We were now in the bowl of many high mountain, close enough to reach out and touch the bases of them all- BEAUTIFUL! From the ABC we where at the base of Hun Chuli- 21,232ft; Annapurna South- 23,822; Annapurna 1- 26,700ft; Annapurna 3-24,931; Machhapuchhre- 23,090ft; and right beside the South Annpurna Glacier and glacial moraine.

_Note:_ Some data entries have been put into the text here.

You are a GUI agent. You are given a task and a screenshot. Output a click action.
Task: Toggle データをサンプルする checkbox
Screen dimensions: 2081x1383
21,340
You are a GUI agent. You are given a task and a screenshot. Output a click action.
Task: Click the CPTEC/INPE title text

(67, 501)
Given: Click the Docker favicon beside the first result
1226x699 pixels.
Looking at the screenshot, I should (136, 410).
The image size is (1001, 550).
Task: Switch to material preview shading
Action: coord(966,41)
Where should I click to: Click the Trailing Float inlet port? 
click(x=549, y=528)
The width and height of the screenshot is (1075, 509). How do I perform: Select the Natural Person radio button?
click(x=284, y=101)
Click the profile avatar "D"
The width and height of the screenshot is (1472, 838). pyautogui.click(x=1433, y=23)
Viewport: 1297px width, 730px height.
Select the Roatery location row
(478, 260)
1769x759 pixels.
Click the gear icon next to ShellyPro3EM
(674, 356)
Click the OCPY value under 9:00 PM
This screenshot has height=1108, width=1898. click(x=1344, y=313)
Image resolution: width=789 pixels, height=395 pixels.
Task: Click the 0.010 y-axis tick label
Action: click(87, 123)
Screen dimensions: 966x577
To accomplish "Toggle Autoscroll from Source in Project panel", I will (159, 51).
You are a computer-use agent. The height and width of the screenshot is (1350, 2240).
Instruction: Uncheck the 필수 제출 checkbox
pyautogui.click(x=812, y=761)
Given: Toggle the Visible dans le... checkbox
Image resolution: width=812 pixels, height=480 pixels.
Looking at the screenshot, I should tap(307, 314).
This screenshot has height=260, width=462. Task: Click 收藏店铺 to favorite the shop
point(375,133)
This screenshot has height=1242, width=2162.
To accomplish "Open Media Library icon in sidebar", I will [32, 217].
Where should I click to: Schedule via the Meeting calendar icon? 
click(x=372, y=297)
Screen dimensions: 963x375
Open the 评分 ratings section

The kids used plastic sheets and Charles’ snow-skate (like a skate board but made for snow- he carried it the whole way up and down lashed onto his backpack) to sled the entire afternoon- they came into the lodge room soaking wet and ice cold but what do you want after waiting 4 years to get back on snow. If the truth be told that is what kept the trekking- the thought of seeing snow- they all miss it. At night we celebrated CJ’s fifth birthday- no cake so we put his candles on a coke can- he was happy, loves soda. Everybody in the lodge sang Happy birthday to him. It was cold and we all used heavy blankets on-top of our sleeping bags. We didn’t have altitude sickness but we all had headaches from being so high.

Day 8: Time to turn around and head down. We had clear skies for spectacular views of the nearby mts. We took lots of pictures and started back to pick up Tricia by 9:15 a.m. arrived for Tricia in time for an early lunch and then walked to Bamboo at 7,600 feet in the rain/overcast. Going down was rough on peoples’ knees and Gary ended up loosing both big toenails by the time we returned to Bangladesh. In fact, on the last day on the trail he had to wear my good sandals (teva-wraptors) because his feet hurt so bad. Both of Ruth’s toes turned dark purple. So it was tough going down, down, down. Thanks the Lord I had good boots that saved my feet 100%. If any body remembers back in 1988 I trekked 150 miles around the Annapurna Circuit with more than 20 blisters. I learned my lesson back then- always have proper foot wear. The circuit went around the outside of the big peaks. This time we went up into the middle of the peaks. We stopped trekking at 4:30 a.m.

Day 9: 8:30 to 4:30 but with a bonus we spent the night at Jhinu that has hot springs. Oh! Did the hot springs near a roaring freezing mountain stream feel good after walking hard for 9 days. Jhinu is at 5,800 feet. We met two very nice men from Israel on the hike and spent a good time with them at the hot springs. Most, no all trekkers couldn’t believe we brought our children with us- 8 at that! But to tell you the truth they all did great.

Day 10: Made it down to Syauli Bajar at 4,200 feet as I said Nepali flat means lots of ups and downs. Carried CJ a lot he was running out of steam. Had some steep ravines, steep stairs (didn’t make Tricia happy- sore knee) and went thru some nice orchids and ferns areas.

Day 11: Final day on the trail. Trekked from 8:30 to 11 a.m. to Nayapul where we caught a jeep back to Pokhara. CJ said, “I’m done hiking!”

We spent a day in Pokara and then took the 8 hour bus ride back to Katmandu. We spent two days wondering around Katmandu. We walked to Durbar Square which is the heart of the ancient city of Katmandu. It has old temples both Hindu and Buddhist built between the 12th and 18th centuries. We also spent time walking around the shopping district for tourist- all sorts of hand made stuff. I bought a very nice hemp shirt that is suppose to last a life time and get better after every washing.

I probably had the best time of all 13 people- I love to be in the mountains trekking but it was a colossal adventure for everybody and we made our goal of ABC at 13,400 feet!!!!!!!